As shown in figure 3, a kind of store coded system towards the depth buffer that GPU efficiently draws, depth buffer is in GPU The depth value of fragment is drawn in storage when carrying out graphic plotting, and operates the depth to subsequent segments to test by segment, To determine that those segments can be shown on screen.In order to reduce the bandwidth demand of DDR, depth buffer generally requires and adopts base In the lossless compression algorithm of Tile or SuperTile.Using the "the" shape code storage side based on SuperTile in design Formula, a SuperTile is a compression blocks, is compressed using lossless compression algorithm.To improve compressible, The size of SuperTile is set as the segment depth value composition that 8 row 8 is arranged, and designs the Block data of a Cache two-dimentional empty Between on contain 4 SuperTile, totally 256 segment depth datas.

When depth Cache carries out buffer area read-write, if depth Cache there occurs disappearance, need from DDR once Obtain the data of a Block.Using the "the" shape code storage mode based on Tile, a two-dimensional space is adjacent Block data are Coutinuous store in DDR, and the acquisition of DDR data can be completed by a burst transfer, can ensure picture The access bandwidth demand of DDR is reduced on the basis of plain spatial locality optimum.

Finally it should be noted that above example is only to illustrate technical scheme, rather than a limitation；Although The present invention has been described in detail with reference to the foregoing embodiments, it will be understood by those within the art that；It still may be used To modify to the technical scheme that foregoing embodiments are recorded, or equivalent is carried out to which part technical characteristic；And These modifications are replaced, and do not make the spirit and model of the essence disengaging various embodiments of the present invention technical scheme of appropriate technical solution Enclose.

Claims

1. it is a kind of to store coded method towards the frame buffer zone that GPU efficiently draws, it is characterised in that to include：

Code storage object is pressed into stress and strain model and presses stress and strain model in the big Block units of several grades, each Block unit Into the big Tile units of several grades or SuperTile units；Phase is included in each Tile unit or SuperTile units With the view data of quantity；

During coding, view data is compiled according to normal coded sequence in each Tile unit or SuperTile units Code；

The coded sequence of Tile units or SuperTile units in each Block unit is consistent with rasterization direction, according to "the" shape is encoded, in each Block unit from the beginning of first, lower left corner Tile units or SuperTile units, according to From left to right, sequential encoding then from top to bottom；

The coded sequence of Block units is consistent with rasterization direction in each code storage object, encodes according to "the" shape, In each code storage object from the beginning of the Block units of first, the lower left corner, according to from left to right, then order from top to bottom Coding.

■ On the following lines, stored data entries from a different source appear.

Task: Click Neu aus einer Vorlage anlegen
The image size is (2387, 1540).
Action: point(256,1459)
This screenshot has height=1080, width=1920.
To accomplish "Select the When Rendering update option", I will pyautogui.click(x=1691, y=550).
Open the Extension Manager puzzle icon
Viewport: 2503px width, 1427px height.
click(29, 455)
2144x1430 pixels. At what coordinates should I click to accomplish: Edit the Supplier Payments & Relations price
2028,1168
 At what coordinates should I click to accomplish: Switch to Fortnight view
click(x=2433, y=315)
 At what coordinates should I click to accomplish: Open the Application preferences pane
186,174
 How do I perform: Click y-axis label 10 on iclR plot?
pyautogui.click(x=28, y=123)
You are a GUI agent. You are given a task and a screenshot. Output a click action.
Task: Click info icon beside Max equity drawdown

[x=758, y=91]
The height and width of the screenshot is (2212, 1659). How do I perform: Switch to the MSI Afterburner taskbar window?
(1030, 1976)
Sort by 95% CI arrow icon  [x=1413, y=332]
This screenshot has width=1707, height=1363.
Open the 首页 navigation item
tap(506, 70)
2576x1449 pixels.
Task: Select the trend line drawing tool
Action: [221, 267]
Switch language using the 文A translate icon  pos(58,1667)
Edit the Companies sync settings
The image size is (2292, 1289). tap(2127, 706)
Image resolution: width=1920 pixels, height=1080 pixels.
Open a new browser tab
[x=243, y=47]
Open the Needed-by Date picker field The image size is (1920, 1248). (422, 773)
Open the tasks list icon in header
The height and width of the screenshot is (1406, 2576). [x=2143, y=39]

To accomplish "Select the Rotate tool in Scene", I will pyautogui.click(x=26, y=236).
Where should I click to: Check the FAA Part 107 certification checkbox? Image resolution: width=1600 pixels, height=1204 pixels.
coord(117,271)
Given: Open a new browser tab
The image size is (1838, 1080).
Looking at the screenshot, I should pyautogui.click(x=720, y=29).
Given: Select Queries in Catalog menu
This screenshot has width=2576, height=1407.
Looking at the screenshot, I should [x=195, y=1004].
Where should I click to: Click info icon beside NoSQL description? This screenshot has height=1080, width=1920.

2. a kind of frame buffer zone storage coded method efficiently drawn towards GPU as claimed in claim 1, it is characterised in that The code storage object is data texturing either color data or depth data.

3. a kind of frame buffer zone storage coded method efficiently drawn towards GPU as claimed in claim 1, it is characterised in that Described image data arrange totally 16 texels for 4 rows 4, or 4 rows 16 arrange totally 64 pixels, or 8 rows 8 arrange totally 64 depth numbers According to.